Beşerî sistemlerin hiçbirinin yenilik, değişim ve dönüşüm adına vaadettiği bir şey yoktur. İnsanlık kapitalizmi yakından tanıdı. Liberalizmi tanımak hiç de zor değil. Komünizm ve sosyalizm zaten sahneden silindi. Binaenaleyh yeni dünyaya bunlar ve benzeri sistemlerin vaadedecekleri hiçbir yenilik olamaz. Eğer dönüşümü, dolap beygirinin dönmesi şeklinde anlamıyorsak.. ve şayet dünya yeni bir değişim görecekse hiç şüphesiz bu Müslümanların eliyle gerçekleşecektir. Zaten insanlık bir hayli zamandan beri böyle mecburî istikamet diyebileceğimiz bir zemine doğru kaymaktadır. Müslümanların mazi ve istikbalini hazırlayan şartlar da yine bu istikamettedir.
Efendimiz (sav) bir hadis-i şeriflerinde ‘ümmetimin üzerine bir zaman gelecek. Onlar bir vadide, Kur’ân bir vadide bulunacak’ buyururlar. Bu dönem, ümmetin ve Kurân’ın gurbet yıllarıdır. Kur’ân onlarsız, onlar da Kur’ân’sız kaldıklarından gariptirler. Bu dönemde Kur’ân, dilinden anlaşılmayan bir kitaptır. Ümmet bağı kopmuş tesbih taneleri gibi dağınıktır.

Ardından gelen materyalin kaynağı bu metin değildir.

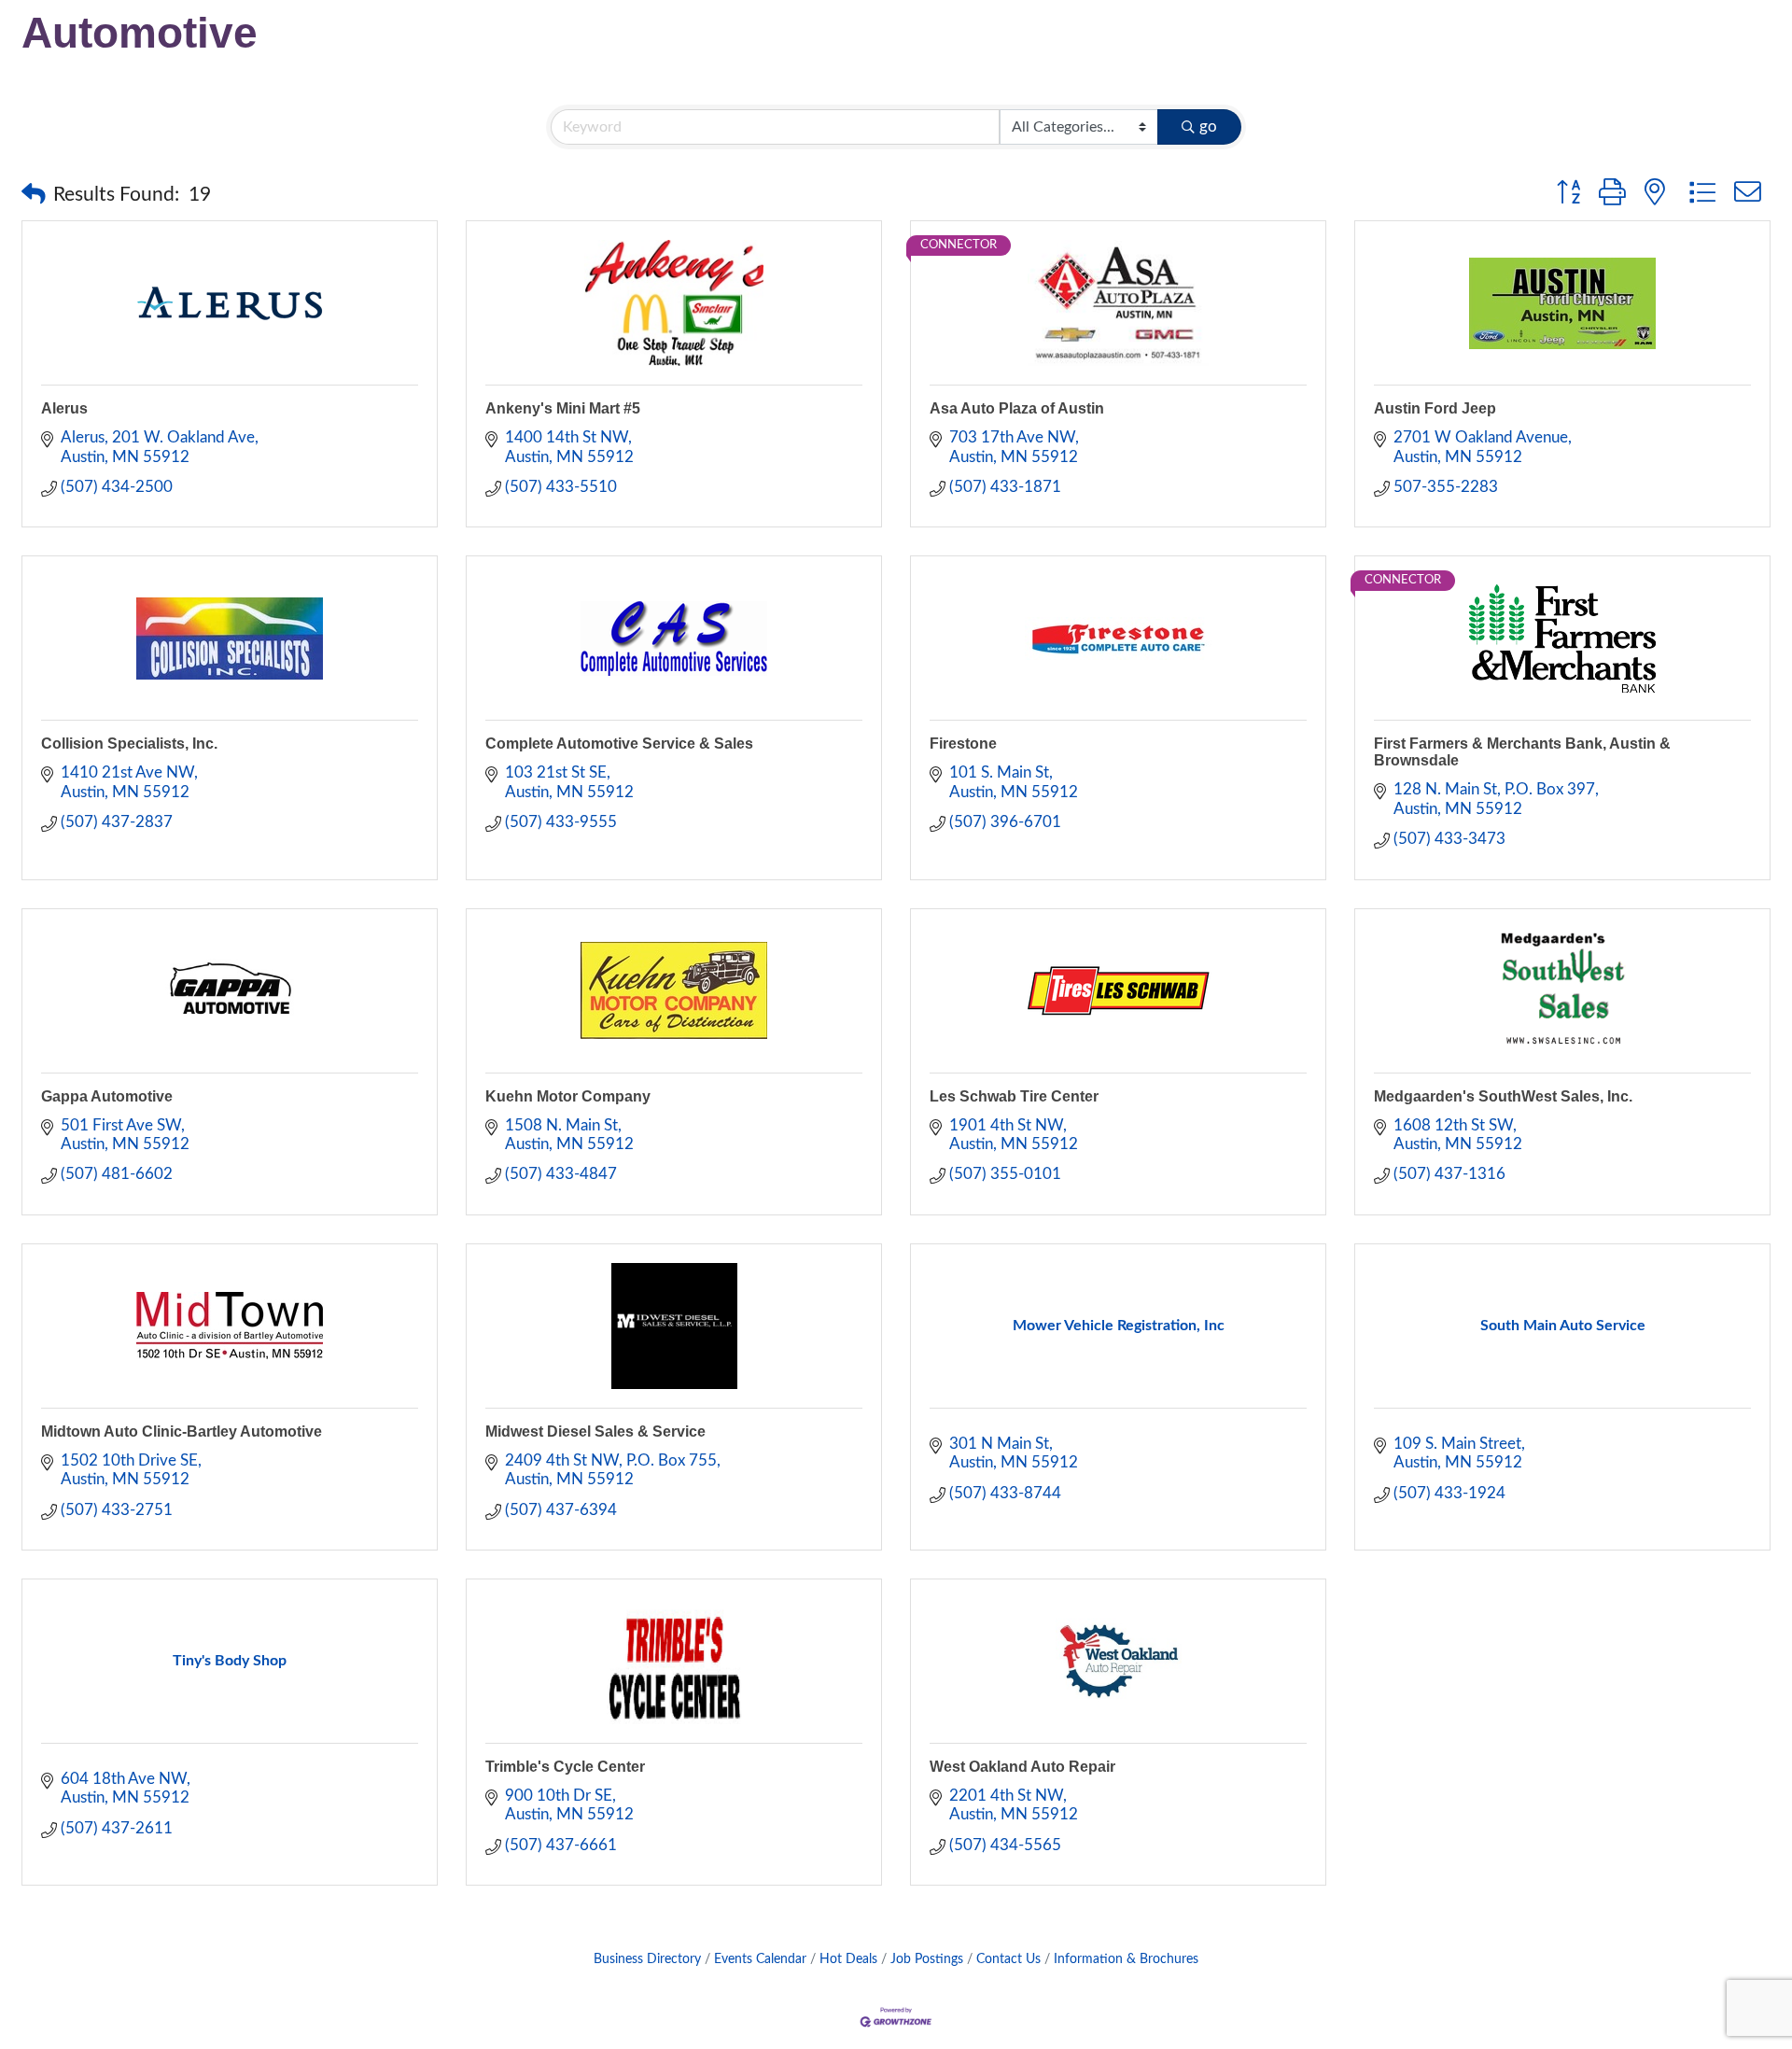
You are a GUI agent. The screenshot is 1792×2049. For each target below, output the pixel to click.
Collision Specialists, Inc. (129, 743)
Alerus (64, 408)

Çünkü, bu ümmet, onları birbirine bağlayan ‘Urvetü’l-Vüska’dan mahrumdur. Evet, ümmet ve Kur’ân böyle bir gurbet yaşamıştır ve yaşamaktadır. Ne var ki şimdilerde, Kur’ân bulunduğu vadiden bize doğru yönelmiştir. Biz de bütün gücümüzle ona yönelme sath-ı mâilindeyiz. Hatta şu anda, o sağlam kulpa elimiz hafifçe tutunmuş gibi görünüyor. Zannediyorum bu kadarcık tutunma bile bizleri evc-i kemale çıkaracaktır. Dolayısıyla da denebilir ki, gurbet yılları artık bir manâda gerilerde kaldı. Ondan ayrılığın hasretli olması ölçüsünde buluşma da vuslat gecesi gibi sevindirici olacaktır. Zira bu kadar zaman Kur’ân’dan ve onun getirdiği nurlu mesajlardan uzak kaldıktan sonra, yeniden ona dönünce, onu çok taze, müşfik ve her derdimize derman olabilecek mahiyette bulacağız. Evet sanki geçici olarak ondan uzak kalmamız aşk ve iştiyakımızı daha bir artırarak bizi, onun azat kabul etmez köleleri haline getirdi. Böyle bir buluşmada biz Kur’ân’ı gökten yeni inmiş gibi cedid bulurken, Kur’ân da bizi herhalde öyle semâvî bulacaktır. İsterseniz Hz. Mesih’in şahs-ı manevî olarak gökten inmesini bu manâya da hamledebilirsiniz. Evet hem gökten masumlar ordusu, hem de Kur’ân yeniden inmiş gibidir. Bu iki yeni şey birbiriyle bütünleşince semâvî düşünceler sergilenecektir. Ve işte gerçek yenilik de budur! Herkesin hecelediği yenilik de bu olsa gerek.
Eski şeylerden sadece yamalı bohça olur; ama kat’iyen yeni bir şey olmaz. Beşer eskiden beri deneyip durduğu beşerî sistemlerden böylesine yamalı bir bohça edinmektense, bir de her zaman yeni ve taze kalabilmiş İlâhî sisteme göz atması onun ufkunu açacak ve insanlığa yararlı olacaktır.